Don't Curse the Nurse!

Sharing support with stories & humor

I should have been with patients.

on April 23, 2017

So, last week I went to a one day mandatory retreat related to a work committee. The two main topics were How to Organize and Complete Projects and the second, Communication.

Interesting fact learned in the first hour: Success is 90 % communication.

Interesting fact learned in fifth hour: Proportion of time spent on communication for projects: 90%

I’m okay with the first fact, the second one, eh, no. Not okay.

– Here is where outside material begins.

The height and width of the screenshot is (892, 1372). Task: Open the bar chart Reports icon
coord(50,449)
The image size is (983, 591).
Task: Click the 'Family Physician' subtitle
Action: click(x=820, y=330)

If the group is comprised of professionals, or, people that like to think they are “professionals”, why is the proportion of time so high for communication from beginning to end of project. I see the need at the beginning, but what about initiative? Independent follow through?

Grown-ups that need to be spoon fed, are one of my least favorite things. (I give the new nurse, fresh out of school, exception to this attitude of mine.)

The words ‘self-starter’, ‘autonomy’, ‘follow through’…oh, oh, my favorite.. Accountability.

I should have stood up, gotten on one of the tables, and demanded we talk about accountability.

Right after the CNO left, yep, right after she gave the intro for the visiting speakers then left.

It would have been memorable.


6 responses to “I should have been with patients.

  1. BETH says:

    There is almost NO accountability in any field these days–not medicine, not education, not government in particular.

  2. BETH says:

    The doctors and nurses in my family seem to slave away, day in and day out, but the “powers that be” could care less that a lift is not provided to turn a 300 lb. heart surgery patient.

    • Susan says:

      An out of work employee ( or two) post back surgery is unfortunately what it would take for some reconsideration of addressing this need! It’s a win-win to supply lifts, hover pads, etc…safe patient care, less injury, minimal staff adjustments due to sick days.

  3. Jim says:

    oh, she must had had a … ummm … a conflicting … yeh, that’s it … a conflicting appointment hence her early departure.